Saturday, September 13, 2014

Will the Journal cover the APS School Board election?

I submit; if you search Journal archives, you will find a profound lack of coverage of APS School Board elections.  In particular, there is a profound lack of coverage of the issues of ethics, standards and accountability for senior administrators and school board members.

I have run for the board twice. Part of the reason I run, is an effort to get the truth on the table for open and honest public discussion.  I expect that a bonafide candidate should be able to count on the press, the Journal, to get out an absolutely legitimate message.

The messages is; there is an ethics, standards and accountability crisis in the leadership of the APS.

By which I mean; the standards of conduct and competence that apply to senior administrators and school board members are either or both of inadequate and practically unenforceable.

That allegation is founded or it is not.
It makes a difference whether it is founded.

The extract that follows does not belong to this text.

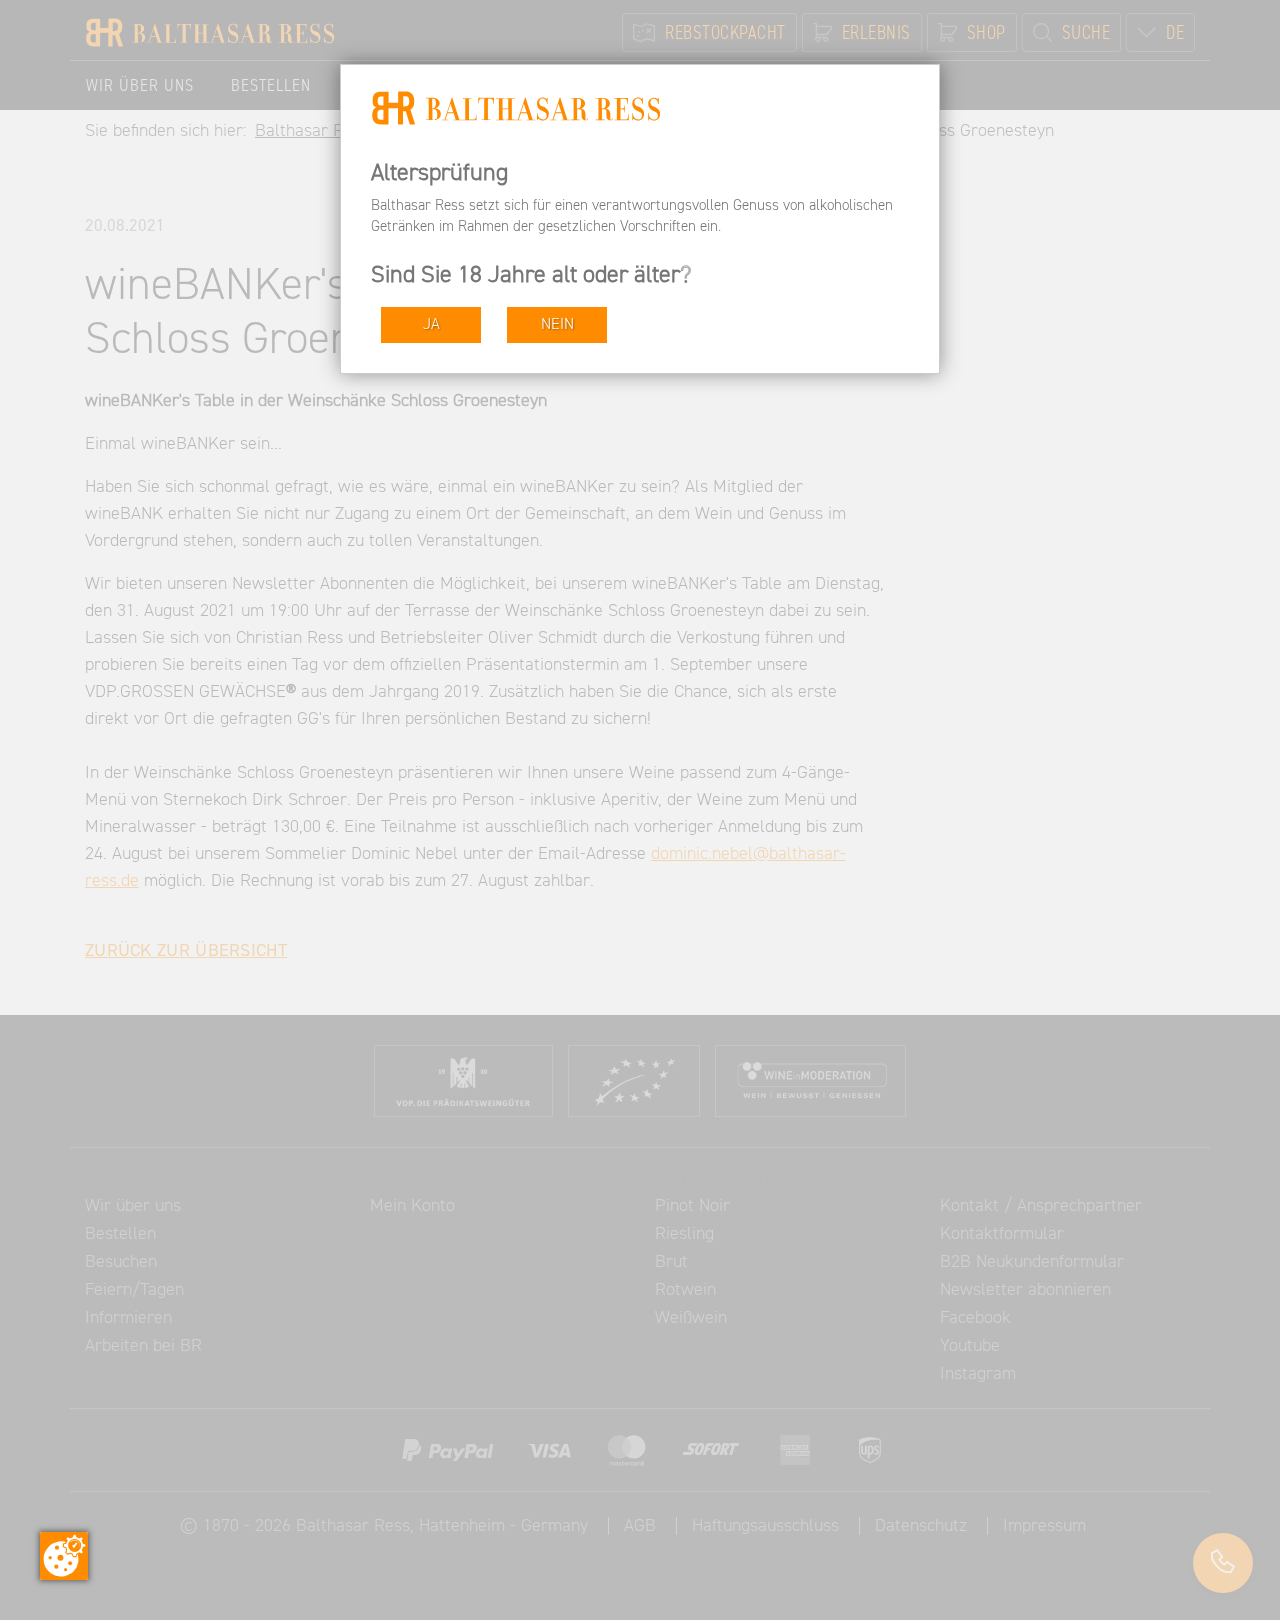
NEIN (557, 324)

If it is founded, there is public corruption and incompetence in the leadership of the APS.
It makes a difference if there is.

There is no better foundation for this allegation than the public record.  The public record includes meaningful standards of conduct and competence, or it does not.  The record demonstrates honest and actual accountability to those standards, or it does not.

The public record of the leadership of the APS includes involvement in felony criminal misconduct and cover up.  The senior administration and school board are hiding the public records of public corruption and incompetence in the leadership of their publicly funded private police force.

Tax dollars ostensibly destined to educate nearly 90,000 of this community's sons and daughters, are being used instead to underwrite cost is no object "legal" efforts to hide those and others from public knowledge.


As an example; there are findings of investigations of allegations of criminal and civil misconduct involving senior administrators and school board members.  A few such, are the investigations conducted subsequent to the 2006-7 scandal in the leadership of APS' publicly funded private police force, link.  Investigations like the Caswell Reports I and II.

Those findings are public records of the spending of public resources and the wielding of public power.  Yet they are being hidden.  The "how" of the hiding involves spending without any real oversight on legal weaselry in an effort to hide the records in the personal best interests of the members of the leadership of the APS.  The "why do you need to hide the ethically redacted truth" never gets answered.


Proof;

APS police report to Brad Winter
ask APS Interim Supt Brad Winter, why the district will not produce the ethically redacted findings of all investigations into allegations of felony criminal misconduct involving the leadership of the APS police force and other senior administrators.

Not "how" they are able to hide them, but rather
"why" to they need to.

This where the Journal is supposed to come in.  You have to wonder, why not?

The democracy needs to know the truth about the spending of public resources and power.  The press is obliged to inform it.  The press enjoys Constitutional protection of their efforts to inform it, because it is so important that they do inform it.

The Journal is obliged to inform it.
KRQE, KOAT, and KOB TV are obliged to inform it.

Through two school board elections and a number of mill levy and bond issue elections, the Journal has steadfastly refused to tell interest and stakeholders the truth about the corruption in the leadership of the APS Police force, senior administration, and school board.

The APS School Board is right now, spending untold hundreds of thousands of dollars in non-viable litigation in order to not produce ethically redacted public records of their public service.

This not just the problems in the leadership of their police force.
It is every finding of every investigation and audit they could ever hide.

According to the school board's own code of ethics, link. a code they frankly admit is absolutely unenforceable; the board is required to;
1.  Make the education and well-being of students 
the basis for all decision making.
On what basis are the education and well-being of students served by hiding the truth about senior administrative and executive misconduct?

Why are they hiding the ethically redacted truth about the public interests and their public service?

Why won't the APS credentialed media ask Brad Winter "why?"  Why won't they ask school board enforcer Mary Esquivel, why?

Except that they are all in cahoots, they are all complicit.